- _What you have to do_:
Only the number is wanted: how many lines below contain "computer"?

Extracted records
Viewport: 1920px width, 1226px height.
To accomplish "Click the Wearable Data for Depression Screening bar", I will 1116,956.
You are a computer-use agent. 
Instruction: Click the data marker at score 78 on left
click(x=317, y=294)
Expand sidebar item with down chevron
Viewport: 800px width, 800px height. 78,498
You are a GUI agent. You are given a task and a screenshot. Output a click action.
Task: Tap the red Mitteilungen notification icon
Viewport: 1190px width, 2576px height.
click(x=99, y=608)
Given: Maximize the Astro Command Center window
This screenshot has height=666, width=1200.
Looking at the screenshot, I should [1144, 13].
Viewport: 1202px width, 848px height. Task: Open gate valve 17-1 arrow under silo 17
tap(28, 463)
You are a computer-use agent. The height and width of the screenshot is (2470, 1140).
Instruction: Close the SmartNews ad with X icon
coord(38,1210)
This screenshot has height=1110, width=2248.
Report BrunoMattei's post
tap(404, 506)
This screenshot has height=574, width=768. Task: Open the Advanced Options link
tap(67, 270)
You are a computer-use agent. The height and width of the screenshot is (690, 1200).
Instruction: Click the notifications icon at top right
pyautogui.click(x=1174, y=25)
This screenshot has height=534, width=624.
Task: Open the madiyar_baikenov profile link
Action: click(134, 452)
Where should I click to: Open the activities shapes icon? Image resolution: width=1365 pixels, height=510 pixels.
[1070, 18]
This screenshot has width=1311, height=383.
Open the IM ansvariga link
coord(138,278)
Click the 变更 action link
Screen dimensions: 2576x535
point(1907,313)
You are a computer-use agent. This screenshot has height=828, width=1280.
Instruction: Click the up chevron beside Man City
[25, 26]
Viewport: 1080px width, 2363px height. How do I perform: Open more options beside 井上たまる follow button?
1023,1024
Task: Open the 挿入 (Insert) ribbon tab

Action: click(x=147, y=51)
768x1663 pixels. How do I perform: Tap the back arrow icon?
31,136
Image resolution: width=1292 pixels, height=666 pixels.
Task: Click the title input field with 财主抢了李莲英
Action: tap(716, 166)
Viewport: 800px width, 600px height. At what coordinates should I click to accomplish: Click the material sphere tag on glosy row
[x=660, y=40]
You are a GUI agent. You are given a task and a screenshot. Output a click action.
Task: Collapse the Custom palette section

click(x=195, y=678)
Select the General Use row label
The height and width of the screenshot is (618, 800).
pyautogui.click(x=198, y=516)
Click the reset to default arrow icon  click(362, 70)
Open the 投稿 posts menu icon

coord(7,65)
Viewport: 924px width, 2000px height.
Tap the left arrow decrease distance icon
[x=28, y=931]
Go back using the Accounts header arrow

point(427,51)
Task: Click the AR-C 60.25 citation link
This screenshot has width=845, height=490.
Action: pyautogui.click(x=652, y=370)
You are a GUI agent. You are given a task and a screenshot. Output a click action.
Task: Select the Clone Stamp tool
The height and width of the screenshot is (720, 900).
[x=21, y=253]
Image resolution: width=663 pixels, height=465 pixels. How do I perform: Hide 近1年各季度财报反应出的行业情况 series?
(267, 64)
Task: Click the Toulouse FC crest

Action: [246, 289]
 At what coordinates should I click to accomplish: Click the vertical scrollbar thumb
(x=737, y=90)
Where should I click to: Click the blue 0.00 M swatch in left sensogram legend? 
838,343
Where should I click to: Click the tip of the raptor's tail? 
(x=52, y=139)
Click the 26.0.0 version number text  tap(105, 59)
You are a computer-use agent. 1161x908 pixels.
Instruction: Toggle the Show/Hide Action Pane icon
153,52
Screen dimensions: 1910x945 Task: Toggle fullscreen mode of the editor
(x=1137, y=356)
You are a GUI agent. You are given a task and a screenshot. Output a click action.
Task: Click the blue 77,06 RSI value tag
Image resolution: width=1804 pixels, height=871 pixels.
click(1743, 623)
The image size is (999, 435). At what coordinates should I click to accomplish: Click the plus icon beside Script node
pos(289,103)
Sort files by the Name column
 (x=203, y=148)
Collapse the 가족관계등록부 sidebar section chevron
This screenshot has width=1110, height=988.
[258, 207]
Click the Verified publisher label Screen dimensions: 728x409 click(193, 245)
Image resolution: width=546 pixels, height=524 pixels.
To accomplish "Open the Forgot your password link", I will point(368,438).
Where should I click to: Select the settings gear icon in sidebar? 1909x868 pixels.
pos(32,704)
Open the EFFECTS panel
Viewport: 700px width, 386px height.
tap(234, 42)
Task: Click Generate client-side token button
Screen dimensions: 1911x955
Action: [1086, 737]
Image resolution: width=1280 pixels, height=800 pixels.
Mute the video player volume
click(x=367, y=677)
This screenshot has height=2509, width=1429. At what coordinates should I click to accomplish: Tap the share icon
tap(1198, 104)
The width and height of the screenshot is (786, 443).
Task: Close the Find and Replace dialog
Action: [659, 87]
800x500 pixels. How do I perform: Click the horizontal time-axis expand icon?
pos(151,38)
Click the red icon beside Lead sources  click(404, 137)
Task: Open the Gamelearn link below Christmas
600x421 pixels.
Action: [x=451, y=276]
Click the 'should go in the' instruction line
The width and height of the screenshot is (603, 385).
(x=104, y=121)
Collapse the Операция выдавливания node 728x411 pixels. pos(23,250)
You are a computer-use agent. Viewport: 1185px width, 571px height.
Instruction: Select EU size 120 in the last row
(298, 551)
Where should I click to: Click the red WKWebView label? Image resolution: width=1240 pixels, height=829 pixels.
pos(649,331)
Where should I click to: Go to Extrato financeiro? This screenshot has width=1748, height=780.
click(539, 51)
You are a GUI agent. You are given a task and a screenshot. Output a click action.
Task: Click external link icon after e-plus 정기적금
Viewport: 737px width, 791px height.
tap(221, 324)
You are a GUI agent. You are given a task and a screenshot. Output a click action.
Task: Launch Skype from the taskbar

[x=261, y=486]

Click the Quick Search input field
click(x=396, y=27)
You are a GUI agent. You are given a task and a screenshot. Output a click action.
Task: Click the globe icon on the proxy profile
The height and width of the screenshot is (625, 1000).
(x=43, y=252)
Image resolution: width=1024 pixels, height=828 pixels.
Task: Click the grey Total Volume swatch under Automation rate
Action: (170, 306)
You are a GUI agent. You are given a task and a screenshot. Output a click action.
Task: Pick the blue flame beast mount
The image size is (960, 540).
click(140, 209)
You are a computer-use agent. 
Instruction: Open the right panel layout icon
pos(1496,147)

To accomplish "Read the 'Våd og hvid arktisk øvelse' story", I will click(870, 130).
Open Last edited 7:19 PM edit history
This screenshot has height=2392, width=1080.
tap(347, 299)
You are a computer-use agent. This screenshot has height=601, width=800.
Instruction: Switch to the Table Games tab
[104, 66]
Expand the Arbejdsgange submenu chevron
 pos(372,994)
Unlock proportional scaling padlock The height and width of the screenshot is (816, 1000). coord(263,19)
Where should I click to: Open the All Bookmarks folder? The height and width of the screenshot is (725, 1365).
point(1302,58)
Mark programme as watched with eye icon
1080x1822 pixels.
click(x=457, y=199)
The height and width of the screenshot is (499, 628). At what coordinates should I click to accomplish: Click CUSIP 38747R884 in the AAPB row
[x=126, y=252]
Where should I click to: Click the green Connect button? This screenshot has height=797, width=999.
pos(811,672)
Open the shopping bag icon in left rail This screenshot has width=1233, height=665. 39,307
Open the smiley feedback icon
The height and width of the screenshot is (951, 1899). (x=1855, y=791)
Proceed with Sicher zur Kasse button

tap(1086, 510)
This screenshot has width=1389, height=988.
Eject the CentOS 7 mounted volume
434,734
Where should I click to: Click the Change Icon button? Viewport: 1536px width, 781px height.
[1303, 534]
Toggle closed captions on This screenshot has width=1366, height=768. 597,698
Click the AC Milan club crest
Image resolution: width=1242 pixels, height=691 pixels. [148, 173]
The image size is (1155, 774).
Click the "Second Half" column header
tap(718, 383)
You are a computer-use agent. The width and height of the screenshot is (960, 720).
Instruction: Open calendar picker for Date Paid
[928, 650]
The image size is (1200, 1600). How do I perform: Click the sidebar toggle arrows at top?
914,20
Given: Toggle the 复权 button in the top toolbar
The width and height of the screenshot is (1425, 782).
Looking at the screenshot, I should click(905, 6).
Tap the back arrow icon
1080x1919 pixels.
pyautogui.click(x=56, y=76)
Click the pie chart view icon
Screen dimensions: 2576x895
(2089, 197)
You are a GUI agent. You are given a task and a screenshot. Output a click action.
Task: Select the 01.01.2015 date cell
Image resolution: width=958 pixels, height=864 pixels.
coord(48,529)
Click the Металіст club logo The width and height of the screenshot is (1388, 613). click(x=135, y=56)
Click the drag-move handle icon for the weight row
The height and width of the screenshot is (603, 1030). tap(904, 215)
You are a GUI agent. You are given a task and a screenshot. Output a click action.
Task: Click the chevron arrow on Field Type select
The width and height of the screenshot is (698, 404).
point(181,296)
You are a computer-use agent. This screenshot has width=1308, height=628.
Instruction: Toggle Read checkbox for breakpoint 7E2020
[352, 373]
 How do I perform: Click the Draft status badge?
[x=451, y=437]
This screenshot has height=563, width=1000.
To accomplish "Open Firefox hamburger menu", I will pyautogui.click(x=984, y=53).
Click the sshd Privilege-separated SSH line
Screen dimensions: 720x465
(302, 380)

- _Exercise result_:
10